* [TO DO]:
Copy all entries exactly, and wherever an entry holds a picture, leave that picture out.
——————
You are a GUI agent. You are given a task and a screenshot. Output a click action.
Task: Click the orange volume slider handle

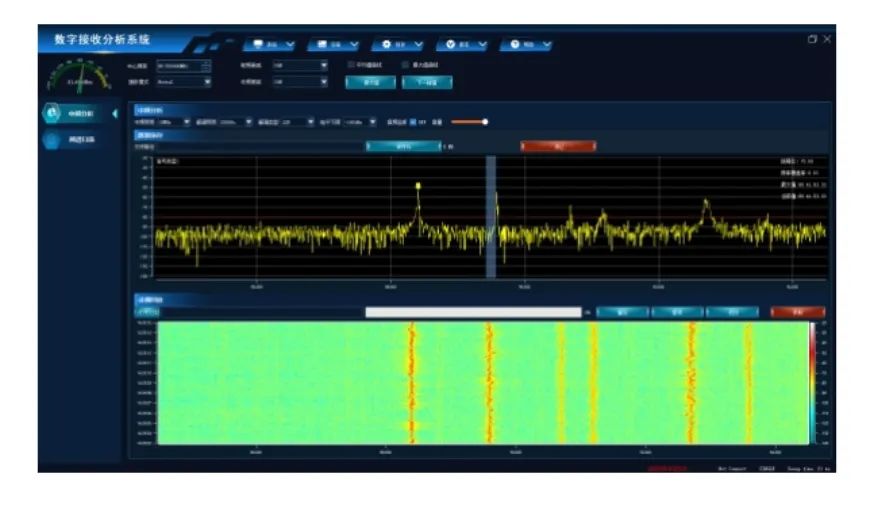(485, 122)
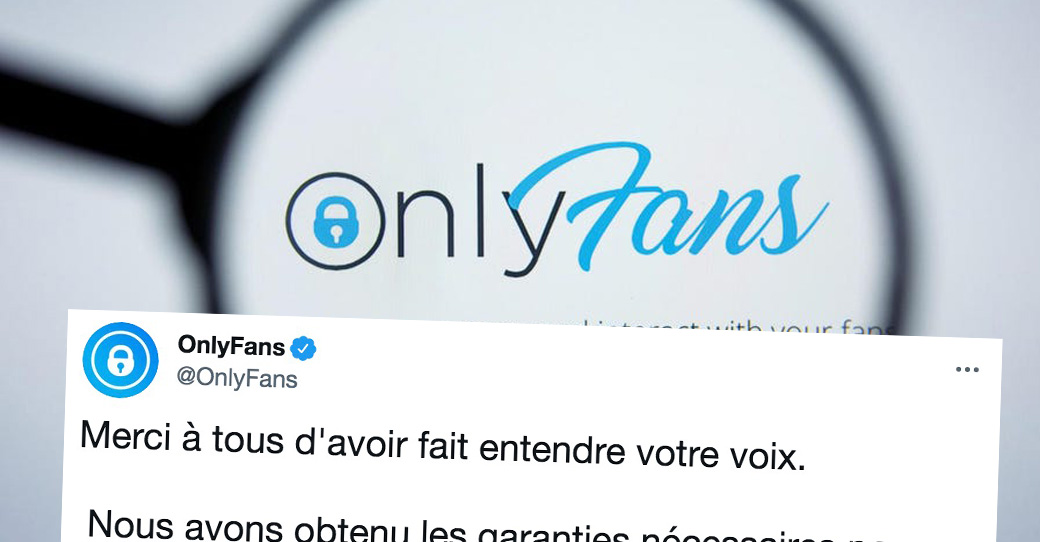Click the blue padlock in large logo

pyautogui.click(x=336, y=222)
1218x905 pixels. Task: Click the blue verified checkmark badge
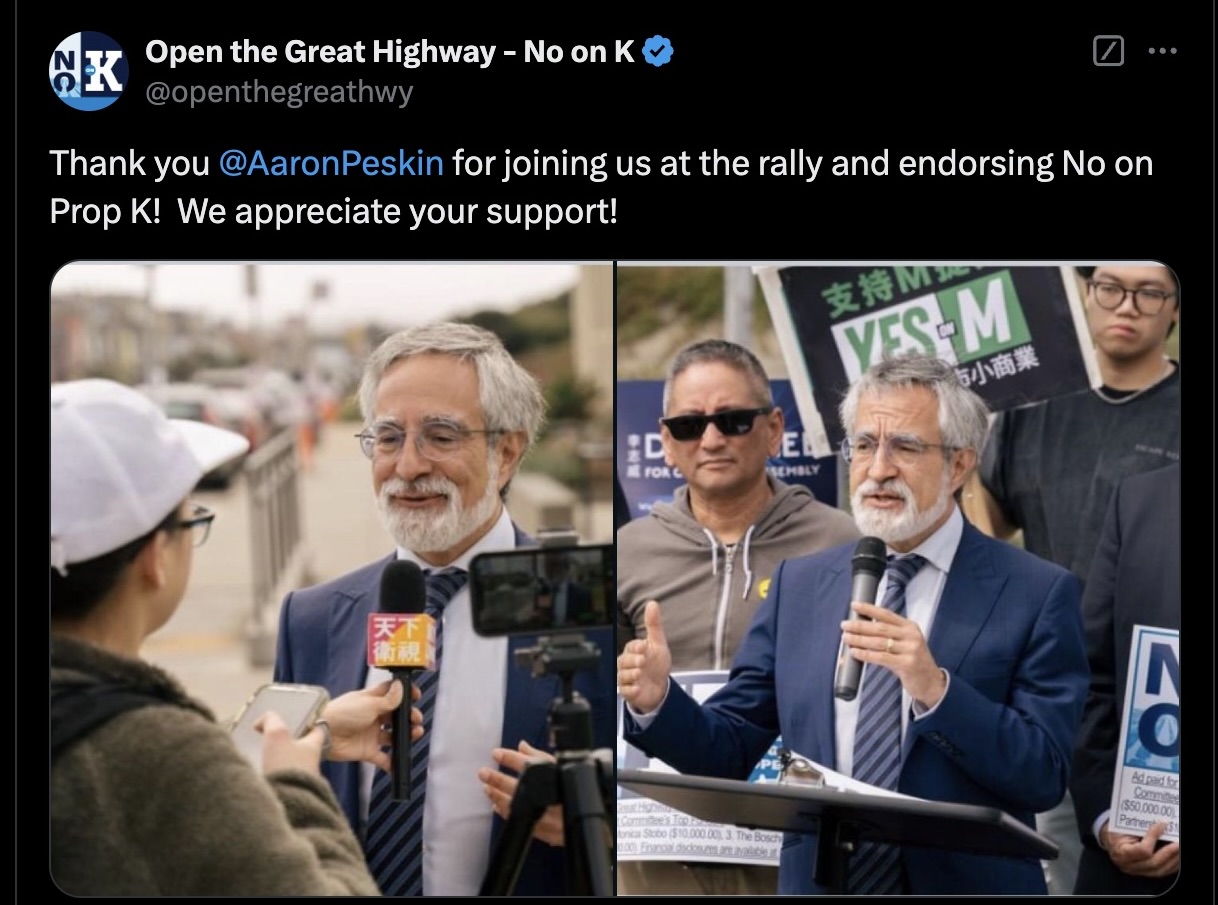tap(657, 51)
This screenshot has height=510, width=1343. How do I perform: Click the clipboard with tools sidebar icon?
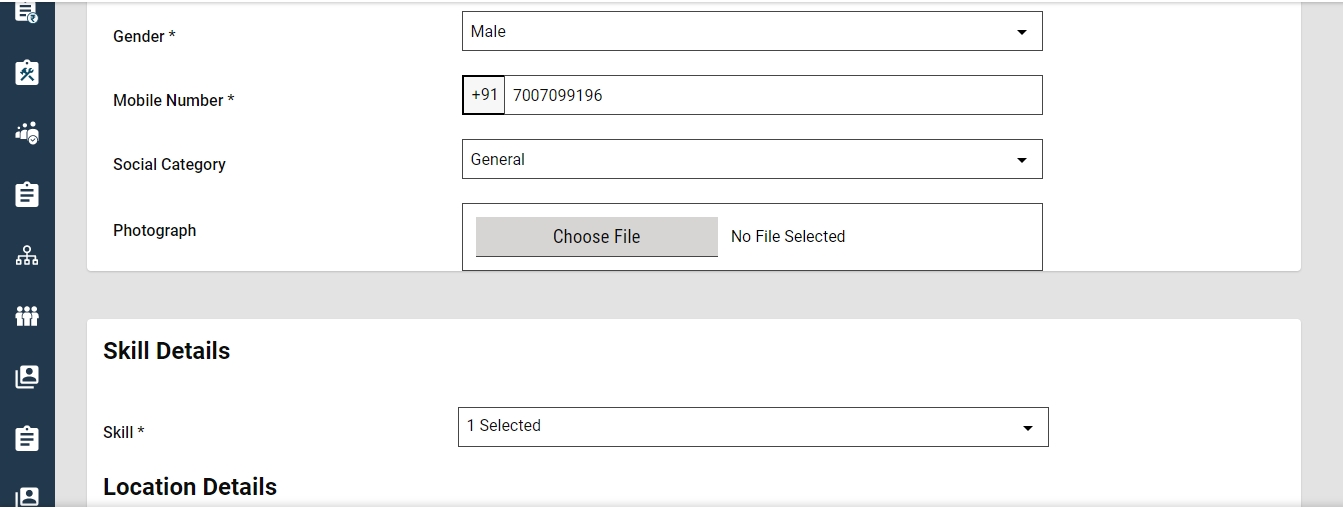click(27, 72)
——————
* [RESPONSE TO THIS EXERCISE]:
You are a GUI agent. You are given a task and a screenshot. Output a click action.
Task: Click the orange volume slider handle

(485, 122)
Click the blue padlock in large logo

pyautogui.click(x=336, y=222)
1218x905 pixels. Task: Click the blue verified checkmark badge
tap(657, 51)
This screenshot has height=510, width=1343. How do I perform: Click the clipboard with tools sidebar icon?
click(27, 72)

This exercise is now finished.